I enjoy my job. Frankly, my job is absent a lot of the drudgery that many
people have. It is challenging, and while we're not the startup-crazy-growth
type of business, we are slowly growing and there's always something new to be
done. The worst for my family and for my health has been the travel. From
August 2018 to December 2018 I was on the road 11 weeks out of 22; roughly
half of the fall was spent out of town, working out of a hotel and customer
locations. I ate too well and exercised too little, and missed my family
terribly.

When I'm in town, I work from 7am to 5pm, but I have almost no commute--it
takes me only 10 minutes on rural roads to get to my office. Deer and school
buses are the only delays! It's much easier to eat healthy foods and exercise.

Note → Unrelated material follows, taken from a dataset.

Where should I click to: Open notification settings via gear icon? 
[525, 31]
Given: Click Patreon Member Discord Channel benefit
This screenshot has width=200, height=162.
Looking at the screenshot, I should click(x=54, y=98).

I haven't worked a Saturday or Sunday in years--even while traveling, I'm
nearly always able to be home on the weekends. This has been a huge help in
keeping me grounded and giving time to putter around the orchard and play with
my kids.

------
jecxjo
Pregnant wife and a toddler so my home time is skewed. Up before 6 to play
with the kid, make breakfast, load of laundry, load of dishes, etc. Bus around
8:30, at work around 9. Work til 4:30, skipping lunch every other day. Then 30
mins back, errands, cooking dinner and finally relaxing around 6. Play with
the kid til I put her down around 7:30 to 8:30. Hang out with the wife until
she goes to bed around 10.

This is when my second shift starts. I pick up the kid's area, clean the
kitchen, dishes, laundry, and whatever other stuff is left over. After that I
do another 2 to 4 hours of work depending on when things are due, late to the
bus, early to leave because of family stuff. In bed somewhere between 1am and
4am.

I keep track of my life in todo lists. Got a notebook and a pen within arm's
reach at any given time. Zero Inbox/Bullet Journal/GTD my entire life, work
and personal. I also naturally do sort of a pomodoro technique with
everything. Breaking it down into smaller parts so I can cover as much space
as possible. Cleaning the kitchen turns into two separate tasks (dishes, and
cleanup) which I then inject 10 minutes with the wife or kid in between. It
probably adds more time to my overall day, but I can't push their schedules
later and I need to get work done so I can't push my duties to later either.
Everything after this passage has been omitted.